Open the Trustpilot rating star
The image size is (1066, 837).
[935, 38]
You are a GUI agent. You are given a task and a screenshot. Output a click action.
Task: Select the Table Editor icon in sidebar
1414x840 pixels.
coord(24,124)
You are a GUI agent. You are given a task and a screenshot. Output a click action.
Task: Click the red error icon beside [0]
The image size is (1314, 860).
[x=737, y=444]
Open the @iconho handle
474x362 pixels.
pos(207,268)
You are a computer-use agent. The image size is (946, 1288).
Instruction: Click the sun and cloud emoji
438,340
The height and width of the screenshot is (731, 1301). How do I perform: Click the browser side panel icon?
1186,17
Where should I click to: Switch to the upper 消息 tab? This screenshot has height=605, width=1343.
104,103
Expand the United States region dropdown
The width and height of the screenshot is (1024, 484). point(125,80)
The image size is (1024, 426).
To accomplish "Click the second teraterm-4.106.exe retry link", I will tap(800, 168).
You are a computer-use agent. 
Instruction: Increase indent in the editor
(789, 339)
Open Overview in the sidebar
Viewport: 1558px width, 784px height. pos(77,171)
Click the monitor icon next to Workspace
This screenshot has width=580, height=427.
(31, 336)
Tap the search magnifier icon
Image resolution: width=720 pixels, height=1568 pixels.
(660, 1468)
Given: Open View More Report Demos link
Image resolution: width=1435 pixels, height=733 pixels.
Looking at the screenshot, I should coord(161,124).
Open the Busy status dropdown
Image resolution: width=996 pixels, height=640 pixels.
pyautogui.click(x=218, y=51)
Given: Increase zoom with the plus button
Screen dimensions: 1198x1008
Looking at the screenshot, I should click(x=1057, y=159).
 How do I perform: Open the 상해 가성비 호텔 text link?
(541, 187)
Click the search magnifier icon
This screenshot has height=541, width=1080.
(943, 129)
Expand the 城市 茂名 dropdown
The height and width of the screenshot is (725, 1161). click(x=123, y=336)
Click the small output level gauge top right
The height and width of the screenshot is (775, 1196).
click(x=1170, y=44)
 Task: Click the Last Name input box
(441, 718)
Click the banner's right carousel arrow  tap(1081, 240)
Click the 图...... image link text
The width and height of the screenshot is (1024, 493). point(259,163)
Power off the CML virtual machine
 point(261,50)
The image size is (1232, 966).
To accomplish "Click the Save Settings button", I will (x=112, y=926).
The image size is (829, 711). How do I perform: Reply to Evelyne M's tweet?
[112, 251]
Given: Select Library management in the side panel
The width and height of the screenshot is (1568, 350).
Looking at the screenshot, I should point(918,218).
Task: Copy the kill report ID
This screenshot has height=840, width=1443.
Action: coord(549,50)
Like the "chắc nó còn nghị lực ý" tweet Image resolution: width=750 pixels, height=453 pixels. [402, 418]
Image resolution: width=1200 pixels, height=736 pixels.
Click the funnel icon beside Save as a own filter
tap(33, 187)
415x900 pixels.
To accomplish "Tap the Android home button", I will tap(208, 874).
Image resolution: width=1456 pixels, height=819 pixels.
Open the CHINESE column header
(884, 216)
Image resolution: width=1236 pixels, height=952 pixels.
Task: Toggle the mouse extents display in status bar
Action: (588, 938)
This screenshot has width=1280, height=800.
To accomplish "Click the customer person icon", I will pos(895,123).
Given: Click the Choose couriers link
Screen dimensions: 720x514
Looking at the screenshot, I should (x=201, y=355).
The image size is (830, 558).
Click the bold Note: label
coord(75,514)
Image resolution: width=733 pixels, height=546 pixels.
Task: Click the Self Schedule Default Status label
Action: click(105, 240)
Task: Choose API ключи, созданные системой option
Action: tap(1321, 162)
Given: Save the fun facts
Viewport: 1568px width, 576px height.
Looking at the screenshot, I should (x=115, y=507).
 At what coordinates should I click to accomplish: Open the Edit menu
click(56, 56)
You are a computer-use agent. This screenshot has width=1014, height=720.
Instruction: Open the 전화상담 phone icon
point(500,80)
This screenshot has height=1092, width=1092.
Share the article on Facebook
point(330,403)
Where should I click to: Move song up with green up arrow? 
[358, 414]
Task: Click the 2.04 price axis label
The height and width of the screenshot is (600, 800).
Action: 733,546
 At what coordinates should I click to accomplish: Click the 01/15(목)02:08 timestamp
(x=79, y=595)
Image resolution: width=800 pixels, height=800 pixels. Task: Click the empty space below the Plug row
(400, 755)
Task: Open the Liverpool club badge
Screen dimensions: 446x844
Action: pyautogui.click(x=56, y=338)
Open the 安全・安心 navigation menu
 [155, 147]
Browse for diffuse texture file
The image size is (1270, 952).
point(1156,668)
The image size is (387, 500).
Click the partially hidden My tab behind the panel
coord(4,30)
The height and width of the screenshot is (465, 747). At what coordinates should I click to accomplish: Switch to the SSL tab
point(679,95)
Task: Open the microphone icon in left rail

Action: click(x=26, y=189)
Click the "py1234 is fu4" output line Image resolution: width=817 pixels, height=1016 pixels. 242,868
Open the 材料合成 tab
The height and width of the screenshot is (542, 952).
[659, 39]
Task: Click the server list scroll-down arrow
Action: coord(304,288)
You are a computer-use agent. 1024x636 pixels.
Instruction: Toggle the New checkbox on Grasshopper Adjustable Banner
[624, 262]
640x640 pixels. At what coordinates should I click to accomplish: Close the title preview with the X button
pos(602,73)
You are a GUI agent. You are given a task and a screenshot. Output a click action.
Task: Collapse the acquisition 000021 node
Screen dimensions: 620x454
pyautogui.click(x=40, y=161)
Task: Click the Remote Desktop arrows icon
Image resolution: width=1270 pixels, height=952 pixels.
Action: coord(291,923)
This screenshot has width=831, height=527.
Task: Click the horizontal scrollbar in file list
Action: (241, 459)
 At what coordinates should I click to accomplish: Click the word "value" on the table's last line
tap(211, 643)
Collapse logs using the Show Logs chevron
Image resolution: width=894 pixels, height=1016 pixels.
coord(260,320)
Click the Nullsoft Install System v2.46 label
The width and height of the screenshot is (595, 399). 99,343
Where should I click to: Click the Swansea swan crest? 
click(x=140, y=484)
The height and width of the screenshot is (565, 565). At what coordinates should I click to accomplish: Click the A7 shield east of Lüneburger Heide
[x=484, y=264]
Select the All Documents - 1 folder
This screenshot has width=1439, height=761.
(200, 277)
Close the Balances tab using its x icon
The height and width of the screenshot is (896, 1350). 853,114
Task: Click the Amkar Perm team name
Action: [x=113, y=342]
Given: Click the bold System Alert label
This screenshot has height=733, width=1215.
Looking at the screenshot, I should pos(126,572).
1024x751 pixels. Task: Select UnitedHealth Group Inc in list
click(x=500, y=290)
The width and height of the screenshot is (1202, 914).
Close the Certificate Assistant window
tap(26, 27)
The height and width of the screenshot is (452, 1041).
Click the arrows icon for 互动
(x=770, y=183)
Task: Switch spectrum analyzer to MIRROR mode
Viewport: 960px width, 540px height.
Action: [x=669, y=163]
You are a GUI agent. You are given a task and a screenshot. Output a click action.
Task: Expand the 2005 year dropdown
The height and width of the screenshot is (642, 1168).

________________

» Required action
Here the job is to output the lines from the start of the material through the line with "Open the Busy status dropdown", inclusive, exactly and with nothing else.

» The completed task
Open the Trustpilot rating star
The image size is (1066, 837).
[935, 38]
You are a GUI agent. You are given a task and a screenshot. Output a click action.
Task: Select the Table Editor icon in sidebar
1414x840 pixels.
coord(24,124)
You are a GUI agent. You are given a task and a screenshot. Output a click action.
Task: Click the red error icon beside [0]
The image size is (1314, 860).
[x=737, y=444]
Open the @iconho handle
474x362 pixels.
pos(207,268)
You are a computer-use agent. The image size is (946, 1288).
Instruction: Click the sun and cloud emoji
438,340
The height and width of the screenshot is (731, 1301). How do I perform: Click the browser side panel icon?
1186,17
Where should I click to: Switch to the upper 消息 tab? This screenshot has height=605, width=1343.
104,103
Expand the United States region dropdown
The width and height of the screenshot is (1024, 484). point(125,80)
The image size is (1024, 426).
To accomplish "Click the second teraterm-4.106.exe retry link", I will tap(800, 168).
You are a computer-use agent. 
Instruction: Increase indent in the editor
(789, 339)
Open Overview in the sidebar
Viewport: 1558px width, 784px height. pos(77,171)
Click the monitor icon next to Workspace
This screenshot has width=580, height=427.
(31, 336)
Tap the search magnifier icon
Image resolution: width=720 pixels, height=1568 pixels.
(660, 1468)
Given: Open View More Report Demos link
Image resolution: width=1435 pixels, height=733 pixels.
Looking at the screenshot, I should coord(161,124).
Open the Busy status dropdown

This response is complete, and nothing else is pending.